*** EXCERPTED DATA ***

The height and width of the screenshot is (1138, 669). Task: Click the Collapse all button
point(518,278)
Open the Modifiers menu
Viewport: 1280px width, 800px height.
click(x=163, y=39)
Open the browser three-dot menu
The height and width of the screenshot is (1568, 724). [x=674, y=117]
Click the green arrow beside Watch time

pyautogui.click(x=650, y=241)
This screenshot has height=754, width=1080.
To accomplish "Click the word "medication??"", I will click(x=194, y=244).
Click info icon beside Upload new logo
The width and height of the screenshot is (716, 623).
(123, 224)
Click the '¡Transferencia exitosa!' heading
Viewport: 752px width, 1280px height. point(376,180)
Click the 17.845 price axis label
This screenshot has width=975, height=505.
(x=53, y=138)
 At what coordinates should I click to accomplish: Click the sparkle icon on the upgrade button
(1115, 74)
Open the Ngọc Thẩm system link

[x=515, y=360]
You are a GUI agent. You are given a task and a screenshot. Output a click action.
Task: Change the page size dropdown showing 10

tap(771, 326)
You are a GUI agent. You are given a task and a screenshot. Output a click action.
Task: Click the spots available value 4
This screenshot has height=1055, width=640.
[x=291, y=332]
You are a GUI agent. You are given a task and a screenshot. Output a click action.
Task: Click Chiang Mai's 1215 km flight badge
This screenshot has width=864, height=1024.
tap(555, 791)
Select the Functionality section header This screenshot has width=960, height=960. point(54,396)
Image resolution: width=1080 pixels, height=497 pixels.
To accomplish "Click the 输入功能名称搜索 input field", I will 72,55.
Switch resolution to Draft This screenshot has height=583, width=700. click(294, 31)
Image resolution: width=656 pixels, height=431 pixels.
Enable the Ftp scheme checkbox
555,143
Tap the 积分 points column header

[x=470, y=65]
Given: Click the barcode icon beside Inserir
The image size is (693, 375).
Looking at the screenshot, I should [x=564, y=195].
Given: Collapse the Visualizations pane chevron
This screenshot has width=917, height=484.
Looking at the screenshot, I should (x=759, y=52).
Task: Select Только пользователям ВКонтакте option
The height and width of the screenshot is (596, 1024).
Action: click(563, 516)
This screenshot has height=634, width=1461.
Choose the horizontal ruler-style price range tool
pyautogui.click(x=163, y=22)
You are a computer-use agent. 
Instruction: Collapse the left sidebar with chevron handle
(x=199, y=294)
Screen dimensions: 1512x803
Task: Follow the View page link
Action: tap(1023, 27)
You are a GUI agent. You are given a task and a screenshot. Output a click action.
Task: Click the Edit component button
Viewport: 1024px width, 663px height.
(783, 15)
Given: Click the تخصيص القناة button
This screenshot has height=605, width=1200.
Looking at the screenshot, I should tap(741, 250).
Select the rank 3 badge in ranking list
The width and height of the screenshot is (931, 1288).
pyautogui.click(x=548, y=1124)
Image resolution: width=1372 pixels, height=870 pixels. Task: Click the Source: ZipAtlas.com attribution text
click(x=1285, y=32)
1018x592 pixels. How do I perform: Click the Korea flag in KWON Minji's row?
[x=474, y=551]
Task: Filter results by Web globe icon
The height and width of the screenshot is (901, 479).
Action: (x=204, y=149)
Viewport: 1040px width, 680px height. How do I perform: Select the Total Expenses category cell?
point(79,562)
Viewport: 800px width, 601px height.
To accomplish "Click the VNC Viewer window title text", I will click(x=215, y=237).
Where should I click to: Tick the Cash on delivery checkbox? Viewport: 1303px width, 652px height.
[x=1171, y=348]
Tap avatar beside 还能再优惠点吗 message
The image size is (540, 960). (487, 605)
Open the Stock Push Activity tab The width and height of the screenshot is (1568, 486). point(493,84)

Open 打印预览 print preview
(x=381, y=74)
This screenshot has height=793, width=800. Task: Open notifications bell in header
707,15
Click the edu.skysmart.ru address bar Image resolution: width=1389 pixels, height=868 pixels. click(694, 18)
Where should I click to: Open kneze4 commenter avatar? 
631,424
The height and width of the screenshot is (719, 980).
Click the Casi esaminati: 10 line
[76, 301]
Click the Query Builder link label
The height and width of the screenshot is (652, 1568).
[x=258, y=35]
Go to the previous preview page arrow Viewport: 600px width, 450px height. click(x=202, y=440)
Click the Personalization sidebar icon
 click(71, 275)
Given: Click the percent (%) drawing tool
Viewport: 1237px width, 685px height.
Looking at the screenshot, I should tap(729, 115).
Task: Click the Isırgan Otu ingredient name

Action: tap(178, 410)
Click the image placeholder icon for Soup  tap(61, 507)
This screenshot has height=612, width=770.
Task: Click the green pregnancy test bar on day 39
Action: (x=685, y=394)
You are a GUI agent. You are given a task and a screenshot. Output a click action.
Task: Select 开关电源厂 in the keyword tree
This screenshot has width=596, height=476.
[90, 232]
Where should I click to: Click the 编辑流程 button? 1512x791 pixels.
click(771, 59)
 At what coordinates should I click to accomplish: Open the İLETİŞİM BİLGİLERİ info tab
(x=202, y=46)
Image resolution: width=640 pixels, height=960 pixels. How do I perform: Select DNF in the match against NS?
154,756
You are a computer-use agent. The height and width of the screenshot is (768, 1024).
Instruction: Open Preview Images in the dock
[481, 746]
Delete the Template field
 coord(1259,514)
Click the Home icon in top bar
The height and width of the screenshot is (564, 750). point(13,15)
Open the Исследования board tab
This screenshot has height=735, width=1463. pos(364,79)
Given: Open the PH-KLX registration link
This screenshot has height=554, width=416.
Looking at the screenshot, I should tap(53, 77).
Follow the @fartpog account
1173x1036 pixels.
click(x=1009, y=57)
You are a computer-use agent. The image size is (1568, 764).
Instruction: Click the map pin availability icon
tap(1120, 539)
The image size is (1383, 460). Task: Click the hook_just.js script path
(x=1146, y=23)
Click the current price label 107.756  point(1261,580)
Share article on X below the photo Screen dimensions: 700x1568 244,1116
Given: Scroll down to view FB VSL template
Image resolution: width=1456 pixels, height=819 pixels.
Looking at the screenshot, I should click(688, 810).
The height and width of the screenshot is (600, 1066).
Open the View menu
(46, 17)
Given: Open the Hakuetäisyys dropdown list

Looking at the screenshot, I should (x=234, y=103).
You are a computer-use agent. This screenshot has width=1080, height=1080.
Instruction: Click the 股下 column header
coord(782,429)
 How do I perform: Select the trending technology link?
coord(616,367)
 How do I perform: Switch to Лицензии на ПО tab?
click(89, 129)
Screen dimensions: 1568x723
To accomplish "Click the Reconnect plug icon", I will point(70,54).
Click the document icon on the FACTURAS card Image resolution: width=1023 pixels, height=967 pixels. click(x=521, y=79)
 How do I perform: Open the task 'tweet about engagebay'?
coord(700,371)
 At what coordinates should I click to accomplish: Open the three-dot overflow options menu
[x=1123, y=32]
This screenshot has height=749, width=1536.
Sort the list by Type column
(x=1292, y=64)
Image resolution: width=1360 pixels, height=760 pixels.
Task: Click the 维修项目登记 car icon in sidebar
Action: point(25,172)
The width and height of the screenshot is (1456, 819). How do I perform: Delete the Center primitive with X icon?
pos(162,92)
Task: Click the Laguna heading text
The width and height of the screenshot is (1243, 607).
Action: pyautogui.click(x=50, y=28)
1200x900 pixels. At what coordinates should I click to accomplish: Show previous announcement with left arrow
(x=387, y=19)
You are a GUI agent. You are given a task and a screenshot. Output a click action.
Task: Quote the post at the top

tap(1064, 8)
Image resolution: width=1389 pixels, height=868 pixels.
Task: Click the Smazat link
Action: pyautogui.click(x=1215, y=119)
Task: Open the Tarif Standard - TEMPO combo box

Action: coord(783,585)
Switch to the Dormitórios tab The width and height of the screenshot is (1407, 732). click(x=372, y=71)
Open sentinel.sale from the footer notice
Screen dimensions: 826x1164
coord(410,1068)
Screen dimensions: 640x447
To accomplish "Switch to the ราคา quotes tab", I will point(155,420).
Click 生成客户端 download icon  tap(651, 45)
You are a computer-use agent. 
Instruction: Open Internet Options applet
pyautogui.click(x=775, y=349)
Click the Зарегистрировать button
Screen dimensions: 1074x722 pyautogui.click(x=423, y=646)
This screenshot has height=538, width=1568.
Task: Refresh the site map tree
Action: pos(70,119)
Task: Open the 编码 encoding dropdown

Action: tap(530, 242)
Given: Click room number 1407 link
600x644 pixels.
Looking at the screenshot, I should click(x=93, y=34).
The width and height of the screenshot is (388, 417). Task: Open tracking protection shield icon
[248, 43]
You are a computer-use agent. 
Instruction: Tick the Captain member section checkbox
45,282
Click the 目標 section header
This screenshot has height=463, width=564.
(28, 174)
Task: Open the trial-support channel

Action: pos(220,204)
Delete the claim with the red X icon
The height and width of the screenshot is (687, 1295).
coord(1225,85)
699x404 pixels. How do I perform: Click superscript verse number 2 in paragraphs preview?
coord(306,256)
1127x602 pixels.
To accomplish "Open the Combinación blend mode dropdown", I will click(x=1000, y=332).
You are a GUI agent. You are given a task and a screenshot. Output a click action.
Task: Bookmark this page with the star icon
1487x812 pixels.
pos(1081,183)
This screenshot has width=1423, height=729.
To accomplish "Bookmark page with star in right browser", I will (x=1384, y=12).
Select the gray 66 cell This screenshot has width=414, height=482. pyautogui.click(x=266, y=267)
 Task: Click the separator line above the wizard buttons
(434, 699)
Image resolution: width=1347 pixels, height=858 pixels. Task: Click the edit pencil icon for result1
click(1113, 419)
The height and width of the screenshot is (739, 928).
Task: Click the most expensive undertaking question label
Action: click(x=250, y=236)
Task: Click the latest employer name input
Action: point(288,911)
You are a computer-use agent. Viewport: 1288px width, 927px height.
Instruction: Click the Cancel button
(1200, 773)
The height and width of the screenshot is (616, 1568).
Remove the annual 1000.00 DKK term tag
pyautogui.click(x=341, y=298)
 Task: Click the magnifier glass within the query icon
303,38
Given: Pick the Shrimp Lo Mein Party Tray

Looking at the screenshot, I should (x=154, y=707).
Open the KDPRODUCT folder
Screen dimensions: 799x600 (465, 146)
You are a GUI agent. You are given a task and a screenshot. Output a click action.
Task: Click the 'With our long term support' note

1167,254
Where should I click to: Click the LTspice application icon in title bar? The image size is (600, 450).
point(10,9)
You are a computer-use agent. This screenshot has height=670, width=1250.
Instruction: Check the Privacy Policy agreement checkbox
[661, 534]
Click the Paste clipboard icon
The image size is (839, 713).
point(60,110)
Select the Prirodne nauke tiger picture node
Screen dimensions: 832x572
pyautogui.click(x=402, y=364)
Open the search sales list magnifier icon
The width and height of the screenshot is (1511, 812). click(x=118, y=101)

*** End of EXCERPTED DATA ***

- **TASK TO CARRY OUT**:
Give a count of the lines above that include the word "badge", and add nothing to it.

- **TASK RESPONSE**:
2